On Wednesday my team presented one of our main projects of last year, Janus: Optimal Flash Provisioning for Cloud Storage Workloads. This work describes a method for automatically segregating hot and cold storage workloads in a large distributed filesystem, formulates an optimization problem to match the available flash to different workloads in such a way as to maximize the total reads going to flash, and then places that hot data on the distributed flash devices instead of distributed disk devices.
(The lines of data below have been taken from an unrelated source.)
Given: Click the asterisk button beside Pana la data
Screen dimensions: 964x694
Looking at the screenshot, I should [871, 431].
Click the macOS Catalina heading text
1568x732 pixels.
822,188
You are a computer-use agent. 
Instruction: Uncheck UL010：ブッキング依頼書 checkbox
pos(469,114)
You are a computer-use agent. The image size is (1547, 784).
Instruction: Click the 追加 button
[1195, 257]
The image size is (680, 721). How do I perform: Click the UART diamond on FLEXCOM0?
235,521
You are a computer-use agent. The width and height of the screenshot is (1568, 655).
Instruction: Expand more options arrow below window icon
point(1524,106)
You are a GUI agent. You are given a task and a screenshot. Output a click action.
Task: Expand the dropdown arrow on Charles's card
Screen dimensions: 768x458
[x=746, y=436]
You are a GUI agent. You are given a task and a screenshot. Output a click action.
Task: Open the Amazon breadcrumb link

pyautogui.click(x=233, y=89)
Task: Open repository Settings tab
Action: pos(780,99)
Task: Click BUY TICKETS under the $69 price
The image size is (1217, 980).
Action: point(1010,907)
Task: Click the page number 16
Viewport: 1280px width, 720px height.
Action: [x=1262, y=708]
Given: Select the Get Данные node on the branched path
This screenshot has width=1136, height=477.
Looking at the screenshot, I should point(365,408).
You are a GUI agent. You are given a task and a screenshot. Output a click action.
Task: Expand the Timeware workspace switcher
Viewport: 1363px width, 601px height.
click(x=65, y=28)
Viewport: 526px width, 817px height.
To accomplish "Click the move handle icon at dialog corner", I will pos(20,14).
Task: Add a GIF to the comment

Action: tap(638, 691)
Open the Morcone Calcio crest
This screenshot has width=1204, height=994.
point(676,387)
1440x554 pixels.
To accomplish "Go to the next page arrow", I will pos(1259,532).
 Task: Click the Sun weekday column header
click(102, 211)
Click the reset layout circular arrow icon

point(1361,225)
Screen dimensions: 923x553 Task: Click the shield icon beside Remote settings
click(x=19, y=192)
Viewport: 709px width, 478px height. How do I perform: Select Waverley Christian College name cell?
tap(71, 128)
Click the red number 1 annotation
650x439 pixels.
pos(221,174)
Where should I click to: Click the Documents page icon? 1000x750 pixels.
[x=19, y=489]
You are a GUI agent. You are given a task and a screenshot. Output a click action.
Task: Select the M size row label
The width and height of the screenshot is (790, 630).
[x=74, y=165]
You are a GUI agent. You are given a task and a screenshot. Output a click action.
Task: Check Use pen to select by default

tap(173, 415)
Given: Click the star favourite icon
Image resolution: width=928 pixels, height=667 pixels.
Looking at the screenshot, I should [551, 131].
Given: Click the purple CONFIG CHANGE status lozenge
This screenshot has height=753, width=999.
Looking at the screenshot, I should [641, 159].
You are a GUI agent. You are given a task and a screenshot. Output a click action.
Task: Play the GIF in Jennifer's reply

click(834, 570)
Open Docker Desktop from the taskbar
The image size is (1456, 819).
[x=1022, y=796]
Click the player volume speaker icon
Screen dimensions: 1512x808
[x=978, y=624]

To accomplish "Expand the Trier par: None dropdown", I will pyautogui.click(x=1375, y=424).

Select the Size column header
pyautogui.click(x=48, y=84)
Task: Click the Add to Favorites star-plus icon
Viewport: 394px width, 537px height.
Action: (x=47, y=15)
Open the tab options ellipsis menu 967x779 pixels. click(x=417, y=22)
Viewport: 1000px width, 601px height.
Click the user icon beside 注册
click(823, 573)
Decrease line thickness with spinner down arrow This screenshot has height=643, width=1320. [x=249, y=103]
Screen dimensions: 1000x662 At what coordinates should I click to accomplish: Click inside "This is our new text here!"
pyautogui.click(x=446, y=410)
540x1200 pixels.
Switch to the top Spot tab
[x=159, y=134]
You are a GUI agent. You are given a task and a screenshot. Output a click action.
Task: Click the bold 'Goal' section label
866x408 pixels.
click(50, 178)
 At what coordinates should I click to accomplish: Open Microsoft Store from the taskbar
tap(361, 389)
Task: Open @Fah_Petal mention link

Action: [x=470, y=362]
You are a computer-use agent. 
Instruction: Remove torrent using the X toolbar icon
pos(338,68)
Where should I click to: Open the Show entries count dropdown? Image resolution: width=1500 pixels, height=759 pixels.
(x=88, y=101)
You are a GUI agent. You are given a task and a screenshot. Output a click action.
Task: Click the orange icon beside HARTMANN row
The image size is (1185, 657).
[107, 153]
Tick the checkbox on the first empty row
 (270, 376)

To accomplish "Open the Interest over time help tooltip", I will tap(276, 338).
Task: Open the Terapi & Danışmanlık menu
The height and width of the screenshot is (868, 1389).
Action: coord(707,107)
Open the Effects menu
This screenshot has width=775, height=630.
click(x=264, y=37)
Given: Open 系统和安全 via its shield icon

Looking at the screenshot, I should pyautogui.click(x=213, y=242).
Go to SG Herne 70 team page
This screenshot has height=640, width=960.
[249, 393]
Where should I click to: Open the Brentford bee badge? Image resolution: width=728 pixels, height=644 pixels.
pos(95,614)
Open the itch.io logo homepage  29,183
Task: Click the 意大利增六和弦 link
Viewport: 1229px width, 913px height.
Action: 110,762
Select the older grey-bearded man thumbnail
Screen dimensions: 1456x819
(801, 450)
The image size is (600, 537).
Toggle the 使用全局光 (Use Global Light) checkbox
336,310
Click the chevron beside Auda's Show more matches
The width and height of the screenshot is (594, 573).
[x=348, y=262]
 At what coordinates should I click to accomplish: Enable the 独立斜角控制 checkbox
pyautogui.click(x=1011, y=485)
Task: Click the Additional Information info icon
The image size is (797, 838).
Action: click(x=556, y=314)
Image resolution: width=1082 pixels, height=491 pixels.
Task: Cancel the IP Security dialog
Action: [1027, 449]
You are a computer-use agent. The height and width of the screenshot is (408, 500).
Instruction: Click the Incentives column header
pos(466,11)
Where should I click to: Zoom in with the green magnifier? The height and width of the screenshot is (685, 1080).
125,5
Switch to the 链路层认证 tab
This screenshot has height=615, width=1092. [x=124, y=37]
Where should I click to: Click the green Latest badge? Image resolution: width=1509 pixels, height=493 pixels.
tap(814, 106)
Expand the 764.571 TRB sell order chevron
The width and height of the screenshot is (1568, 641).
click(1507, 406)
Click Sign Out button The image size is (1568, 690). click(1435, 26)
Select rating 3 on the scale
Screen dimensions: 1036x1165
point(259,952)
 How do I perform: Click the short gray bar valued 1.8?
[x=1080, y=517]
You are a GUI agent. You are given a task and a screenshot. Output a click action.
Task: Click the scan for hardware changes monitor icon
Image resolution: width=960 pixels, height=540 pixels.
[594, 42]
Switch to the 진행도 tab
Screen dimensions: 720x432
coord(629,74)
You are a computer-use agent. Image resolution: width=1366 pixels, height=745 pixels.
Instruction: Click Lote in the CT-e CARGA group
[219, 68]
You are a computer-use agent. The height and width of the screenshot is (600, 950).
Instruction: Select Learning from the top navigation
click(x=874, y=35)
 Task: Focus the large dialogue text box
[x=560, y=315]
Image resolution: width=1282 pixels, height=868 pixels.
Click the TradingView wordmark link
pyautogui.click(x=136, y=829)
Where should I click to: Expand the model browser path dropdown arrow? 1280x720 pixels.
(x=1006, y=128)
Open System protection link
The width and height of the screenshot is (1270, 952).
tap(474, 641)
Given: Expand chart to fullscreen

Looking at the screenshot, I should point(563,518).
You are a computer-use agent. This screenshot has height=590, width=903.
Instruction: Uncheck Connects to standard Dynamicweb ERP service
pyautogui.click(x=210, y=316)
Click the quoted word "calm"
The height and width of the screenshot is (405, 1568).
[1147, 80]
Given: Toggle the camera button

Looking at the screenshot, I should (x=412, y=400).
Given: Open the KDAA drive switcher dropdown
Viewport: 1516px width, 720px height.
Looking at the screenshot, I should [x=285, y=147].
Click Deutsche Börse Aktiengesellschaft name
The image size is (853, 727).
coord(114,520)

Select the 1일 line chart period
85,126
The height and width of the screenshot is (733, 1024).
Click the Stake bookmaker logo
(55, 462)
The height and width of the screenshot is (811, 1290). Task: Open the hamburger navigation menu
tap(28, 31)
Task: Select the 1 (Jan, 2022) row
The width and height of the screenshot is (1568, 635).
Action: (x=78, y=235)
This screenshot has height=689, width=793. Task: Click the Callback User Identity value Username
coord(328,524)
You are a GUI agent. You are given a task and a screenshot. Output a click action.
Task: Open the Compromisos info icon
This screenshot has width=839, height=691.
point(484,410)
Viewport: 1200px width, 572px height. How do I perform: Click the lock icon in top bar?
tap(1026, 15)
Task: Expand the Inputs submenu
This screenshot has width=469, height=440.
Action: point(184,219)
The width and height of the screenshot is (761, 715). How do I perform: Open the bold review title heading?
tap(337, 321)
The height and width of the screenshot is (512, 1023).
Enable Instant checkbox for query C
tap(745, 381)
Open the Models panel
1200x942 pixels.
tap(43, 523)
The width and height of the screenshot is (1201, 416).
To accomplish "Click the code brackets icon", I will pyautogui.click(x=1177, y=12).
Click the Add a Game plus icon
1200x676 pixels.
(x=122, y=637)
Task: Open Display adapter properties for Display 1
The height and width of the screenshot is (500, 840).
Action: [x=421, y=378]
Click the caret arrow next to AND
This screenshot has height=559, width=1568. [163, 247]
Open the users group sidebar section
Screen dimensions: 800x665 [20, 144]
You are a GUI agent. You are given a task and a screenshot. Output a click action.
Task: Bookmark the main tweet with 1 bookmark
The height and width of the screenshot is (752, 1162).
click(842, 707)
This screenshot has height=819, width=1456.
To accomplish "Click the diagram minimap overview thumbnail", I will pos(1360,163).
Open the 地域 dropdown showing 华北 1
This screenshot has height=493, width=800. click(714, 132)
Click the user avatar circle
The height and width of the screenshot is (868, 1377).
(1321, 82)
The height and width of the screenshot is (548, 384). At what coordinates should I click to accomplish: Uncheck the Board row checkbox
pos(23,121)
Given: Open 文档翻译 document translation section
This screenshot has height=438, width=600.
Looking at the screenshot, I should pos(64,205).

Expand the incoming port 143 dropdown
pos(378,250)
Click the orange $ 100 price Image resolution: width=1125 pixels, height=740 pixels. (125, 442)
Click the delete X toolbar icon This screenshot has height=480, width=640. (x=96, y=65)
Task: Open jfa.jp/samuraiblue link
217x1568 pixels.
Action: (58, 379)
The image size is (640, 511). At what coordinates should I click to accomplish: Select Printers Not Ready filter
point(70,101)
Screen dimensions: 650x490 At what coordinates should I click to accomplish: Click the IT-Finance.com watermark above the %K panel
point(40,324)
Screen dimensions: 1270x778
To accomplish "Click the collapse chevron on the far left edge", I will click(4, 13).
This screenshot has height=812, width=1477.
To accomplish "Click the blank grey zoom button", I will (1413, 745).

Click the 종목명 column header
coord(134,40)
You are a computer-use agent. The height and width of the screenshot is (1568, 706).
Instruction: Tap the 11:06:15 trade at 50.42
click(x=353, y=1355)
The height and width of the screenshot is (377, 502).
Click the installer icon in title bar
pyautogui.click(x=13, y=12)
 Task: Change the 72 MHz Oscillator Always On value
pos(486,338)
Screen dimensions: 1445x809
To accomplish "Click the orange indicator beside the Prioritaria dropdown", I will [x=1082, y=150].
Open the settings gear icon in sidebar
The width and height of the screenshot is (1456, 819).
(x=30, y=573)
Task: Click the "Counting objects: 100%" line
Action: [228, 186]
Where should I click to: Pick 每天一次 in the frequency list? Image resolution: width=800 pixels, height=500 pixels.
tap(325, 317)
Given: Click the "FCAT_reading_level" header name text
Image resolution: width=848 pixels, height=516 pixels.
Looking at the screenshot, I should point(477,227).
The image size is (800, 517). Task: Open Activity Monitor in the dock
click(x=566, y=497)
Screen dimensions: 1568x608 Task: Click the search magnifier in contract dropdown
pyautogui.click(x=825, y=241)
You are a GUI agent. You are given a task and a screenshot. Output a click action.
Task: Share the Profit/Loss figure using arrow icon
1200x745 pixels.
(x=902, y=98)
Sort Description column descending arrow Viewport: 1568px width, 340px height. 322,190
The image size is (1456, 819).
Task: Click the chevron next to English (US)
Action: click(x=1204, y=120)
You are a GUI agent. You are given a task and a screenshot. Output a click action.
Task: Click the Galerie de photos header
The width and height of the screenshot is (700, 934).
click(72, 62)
There were a number of other really interesting talks about flash, virtualization, and distributed storage systems, but I wanted to highlight two short-papers that I think would most appeal to the FreeBSD audience here:
- Practical and Effective Sandboxing for Non-root Users, Taesoo Kim and Nickolai Zeldovich, MIT CSAIL
This was a nice practical short paper about interposing system calls, using unionfs in a clever way, and taking some revision control ideas for a nice little tool. - packetdrill: Scriptable Network Stack Testing, from Sockets to Packets, Neal Cardwell, Yuchung Cheng, Lawrence Brakmo, Matt Mathis, Barath Raghavan, Nandita Dukkipati, Hsiao-keng Jerry Chu, Andreas Terzis, and Tom Herbert, Google
Another practical short paper about a portable tool, which works on FreeBSD or Linux, that enables testing the correctness and performance of entire TCP/UDP/IP network stack implementations, from the system call layer to the hardware network interface, for both IPv4 and IPv6. This tool was instrumental in identifying 10 bugs in the Linux network stack and enabling the development of three new features: TCP—Early Retransmit, Fast Open, and Loss Probes.
I'm not sure if I'll go to FAST, or USENIX ATC, or both next year, but it's likely I'll attend at least one. What other industry conferences outside of the BSDCan/EuroBSDCon circuit does the FreeBSD community congregate at these days? For folks that have been in industry 10+ years, do you go to more or less industry conferences now than in the past?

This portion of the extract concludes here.